Copy out the lines of the data below word for word, starting at the line containing "The height and width of the screenshot is (455, 809)." and ending at the line containing "tap(219, 245)", with both of those lines included.

[Stored dataset items]
————
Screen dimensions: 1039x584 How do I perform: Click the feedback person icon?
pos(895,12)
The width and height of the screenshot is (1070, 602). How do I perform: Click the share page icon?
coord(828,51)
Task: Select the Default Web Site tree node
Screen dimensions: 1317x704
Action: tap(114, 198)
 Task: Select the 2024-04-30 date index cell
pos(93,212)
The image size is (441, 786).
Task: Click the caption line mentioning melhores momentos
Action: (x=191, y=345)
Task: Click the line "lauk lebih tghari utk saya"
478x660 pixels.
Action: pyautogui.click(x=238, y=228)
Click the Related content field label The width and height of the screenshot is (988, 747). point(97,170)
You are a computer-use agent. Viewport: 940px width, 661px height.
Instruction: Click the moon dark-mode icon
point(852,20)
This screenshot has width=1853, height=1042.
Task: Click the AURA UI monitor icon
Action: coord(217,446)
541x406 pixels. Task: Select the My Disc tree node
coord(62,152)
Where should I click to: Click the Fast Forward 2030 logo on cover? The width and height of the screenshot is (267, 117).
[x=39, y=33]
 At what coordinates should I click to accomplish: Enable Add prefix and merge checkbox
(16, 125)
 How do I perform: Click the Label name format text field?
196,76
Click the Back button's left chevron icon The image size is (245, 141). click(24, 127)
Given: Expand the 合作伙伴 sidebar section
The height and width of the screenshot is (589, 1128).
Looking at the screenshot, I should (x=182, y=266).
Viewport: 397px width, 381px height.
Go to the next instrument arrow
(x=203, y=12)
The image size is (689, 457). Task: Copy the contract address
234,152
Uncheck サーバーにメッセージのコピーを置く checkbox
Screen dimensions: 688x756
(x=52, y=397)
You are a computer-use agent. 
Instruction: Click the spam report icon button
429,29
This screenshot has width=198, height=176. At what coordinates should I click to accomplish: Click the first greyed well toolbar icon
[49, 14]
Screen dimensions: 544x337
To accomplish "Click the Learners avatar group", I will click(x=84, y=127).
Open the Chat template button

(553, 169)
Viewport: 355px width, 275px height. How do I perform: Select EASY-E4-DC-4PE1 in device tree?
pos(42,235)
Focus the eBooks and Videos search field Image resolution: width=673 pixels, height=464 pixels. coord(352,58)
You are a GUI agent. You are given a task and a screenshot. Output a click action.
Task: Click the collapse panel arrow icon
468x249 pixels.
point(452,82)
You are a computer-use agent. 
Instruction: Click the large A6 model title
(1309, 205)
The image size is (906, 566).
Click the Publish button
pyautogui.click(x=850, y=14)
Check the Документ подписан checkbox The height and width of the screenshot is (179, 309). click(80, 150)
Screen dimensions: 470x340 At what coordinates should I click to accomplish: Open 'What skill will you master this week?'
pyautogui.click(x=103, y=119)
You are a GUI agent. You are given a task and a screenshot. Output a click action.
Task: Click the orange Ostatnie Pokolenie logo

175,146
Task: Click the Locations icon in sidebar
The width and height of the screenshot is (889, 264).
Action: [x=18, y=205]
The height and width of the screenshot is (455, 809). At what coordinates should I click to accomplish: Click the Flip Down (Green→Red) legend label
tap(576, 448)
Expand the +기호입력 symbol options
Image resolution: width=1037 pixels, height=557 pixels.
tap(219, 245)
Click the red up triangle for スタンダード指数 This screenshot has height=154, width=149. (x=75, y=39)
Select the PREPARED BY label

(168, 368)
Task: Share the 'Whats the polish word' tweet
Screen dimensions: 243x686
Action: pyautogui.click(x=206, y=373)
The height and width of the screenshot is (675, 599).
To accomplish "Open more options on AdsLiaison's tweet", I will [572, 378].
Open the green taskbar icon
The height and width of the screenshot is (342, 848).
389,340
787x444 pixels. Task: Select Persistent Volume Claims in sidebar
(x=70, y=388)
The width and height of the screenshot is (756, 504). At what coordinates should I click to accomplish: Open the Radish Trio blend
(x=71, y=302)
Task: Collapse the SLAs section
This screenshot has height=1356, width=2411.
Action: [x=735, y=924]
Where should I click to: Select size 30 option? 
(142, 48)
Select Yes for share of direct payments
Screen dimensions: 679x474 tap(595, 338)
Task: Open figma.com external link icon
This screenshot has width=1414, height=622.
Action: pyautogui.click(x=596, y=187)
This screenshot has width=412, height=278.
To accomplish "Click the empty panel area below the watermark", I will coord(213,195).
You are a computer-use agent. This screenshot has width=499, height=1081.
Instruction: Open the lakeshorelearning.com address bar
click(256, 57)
————
RESULT FOR THIS TASK ::
The height and width of the screenshot is (455, 809). At what coordinates should I click to accomplish: Click the Flip Down (Green→Red) legend label
tap(576, 448)
Expand the +기호입력 symbol options
Image resolution: width=1037 pixels, height=557 pixels.
tap(219, 245)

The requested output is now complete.